Note: list ordering is not guaranteed when Snowflake is the backing storage engine for the Dataset's Location.
DELETE
depot delete my.contacts.Person --datasetId a5ae93a56dcf --id 1
PATCH
The patch command can be used to update a record. Provide a target dataset, item id, and the patch data. For example to change the lastName value for a record:
depot patch my.contacts.Person --datasetId a5ae93a56dcf --id 1 --data "{\"lastName\": \"Strimmer\"}"
The version field increments by 1 to show that the item has been updated.
{
schema: 'my.contacts.Person',
firstName: 'Hans',
lastName: 'Strimmer',
address: { postcode: 'ZC11111', street: 'Regent Street' },
created: '2022-03-21T12:37:16.134Z',
id: '1',
updated: '2022-03-21T12:39:06.134Z',
version: 2,
hash: 'rlpE17oIonDuWRxp4X7EBA=='
}
Retrieve a page of links for an object in a dataset with the link data command.

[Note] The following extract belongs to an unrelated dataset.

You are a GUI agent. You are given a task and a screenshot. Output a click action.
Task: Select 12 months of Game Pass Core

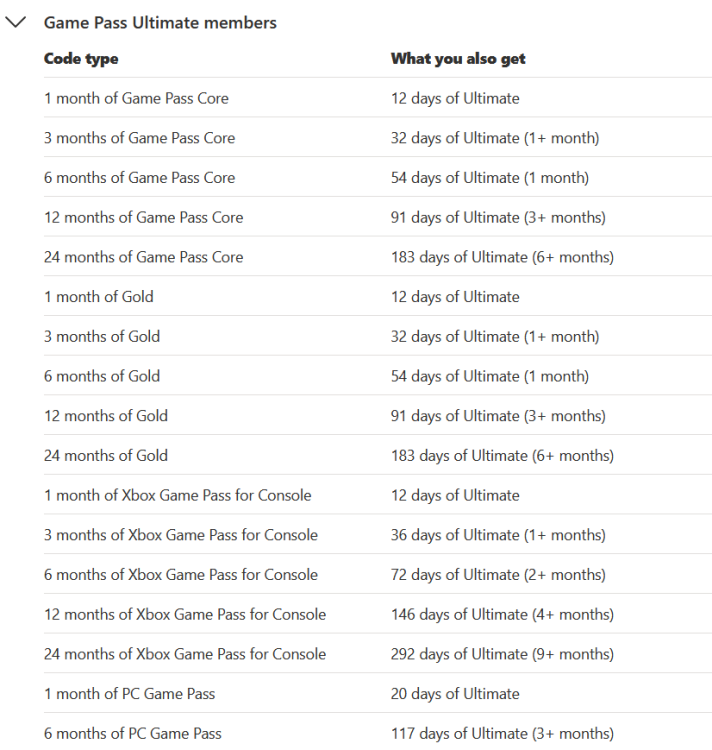coord(143,217)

depot link contacts.Person --id 1 --datasetId a5ae93a56dcf --link address --sort created --limit 10
Hints and tips
GET requets for data in your environment will target your environment's primary storage location. LIST operations will query your environment's secondary storage location. For example, if you have a DynamoDB storage location and have added a second storage location using Snowflake. Then GET requests will retrieve information directly from the underlying DynamoDB table(s). LIST operations will query Snowflake.